BEGIN RECORDS SUPPLIED

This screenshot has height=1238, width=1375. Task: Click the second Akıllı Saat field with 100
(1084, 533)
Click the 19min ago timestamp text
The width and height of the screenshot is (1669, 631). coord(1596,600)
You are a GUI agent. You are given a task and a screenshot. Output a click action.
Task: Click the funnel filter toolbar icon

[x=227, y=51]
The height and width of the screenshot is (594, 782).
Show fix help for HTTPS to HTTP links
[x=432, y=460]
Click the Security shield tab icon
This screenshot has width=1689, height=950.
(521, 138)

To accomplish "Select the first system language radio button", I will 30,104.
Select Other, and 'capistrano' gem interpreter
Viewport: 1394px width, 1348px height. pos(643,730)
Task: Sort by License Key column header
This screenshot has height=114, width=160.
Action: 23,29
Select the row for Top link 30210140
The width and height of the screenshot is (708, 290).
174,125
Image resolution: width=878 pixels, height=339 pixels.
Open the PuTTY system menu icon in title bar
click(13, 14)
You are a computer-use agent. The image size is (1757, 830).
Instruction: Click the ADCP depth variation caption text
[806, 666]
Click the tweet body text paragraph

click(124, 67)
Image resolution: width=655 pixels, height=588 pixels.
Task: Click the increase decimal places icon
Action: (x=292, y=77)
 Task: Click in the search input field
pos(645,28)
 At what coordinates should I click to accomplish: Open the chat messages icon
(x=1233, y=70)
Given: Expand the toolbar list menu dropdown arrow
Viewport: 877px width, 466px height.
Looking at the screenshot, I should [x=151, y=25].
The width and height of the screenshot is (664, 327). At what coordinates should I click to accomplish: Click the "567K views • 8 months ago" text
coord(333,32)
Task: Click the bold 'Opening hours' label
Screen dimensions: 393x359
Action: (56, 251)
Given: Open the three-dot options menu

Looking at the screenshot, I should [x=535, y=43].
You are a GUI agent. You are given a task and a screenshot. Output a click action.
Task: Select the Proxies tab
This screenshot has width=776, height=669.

END RECORDS SUPPLIED

_SET PROBLEM_
Reproduce the listing above, swapping "Security shield" for "Privacy lock" and leaving every other line and character unchanged.

_TASK OUTPUT_
This screenshot has height=1238, width=1375. Task: Click the second Akıllı Saat field with 100
(1084, 533)
Click the 19min ago timestamp text
The width and height of the screenshot is (1669, 631). coord(1596,600)
You are a GUI agent. You are given a task and a screenshot. Output a click action.
Task: Click the funnel filter toolbar icon

[x=227, y=51]
The height and width of the screenshot is (594, 782).
Show fix help for HTTPS to HTTP links
[x=432, y=460]
Click the Privacy lock tab icon
This screenshot has width=1689, height=950.
(521, 138)

To accomplish "Select the first system language radio button", I will 30,104.
Select Other, and 'capistrano' gem interpreter
Viewport: 1394px width, 1348px height. pos(643,730)
Task: Sort by License Key column header
This screenshot has height=114, width=160.
Action: 23,29
Select the row for Top link 30210140
The width and height of the screenshot is (708, 290).
174,125
Image resolution: width=878 pixels, height=339 pixels.
Open the PuTTY system menu icon in title bar
click(13, 14)
You are a computer-use agent. The image size is (1757, 830).
Instruction: Click the ADCP depth variation caption text
[806, 666]
Click the tweet body text paragraph

click(124, 67)
Image resolution: width=655 pixels, height=588 pixels.
Task: Click the increase decimal places icon
Action: (x=292, y=77)
 Task: Click in the search input field
pos(645,28)
 At what coordinates should I click to accomplish: Open the chat messages icon
(x=1233, y=70)
Given: Expand the toolbar list menu dropdown arrow
Viewport: 877px width, 466px height.
Looking at the screenshot, I should [x=151, y=25].
The width and height of the screenshot is (664, 327). At what coordinates should I click to accomplish: Click the "567K views • 8 months ago" text
coord(333,32)
Task: Click the bold 'Opening hours' label
Screen dimensions: 393x359
Action: (56, 251)
Given: Open the three-dot options menu

Looking at the screenshot, I should [x=535, y=43].
You are a GUI agent. You are given a task and a screenshot. Output a click action.
Task: Select the Proxies tab
This screenshot has width=776, height=669.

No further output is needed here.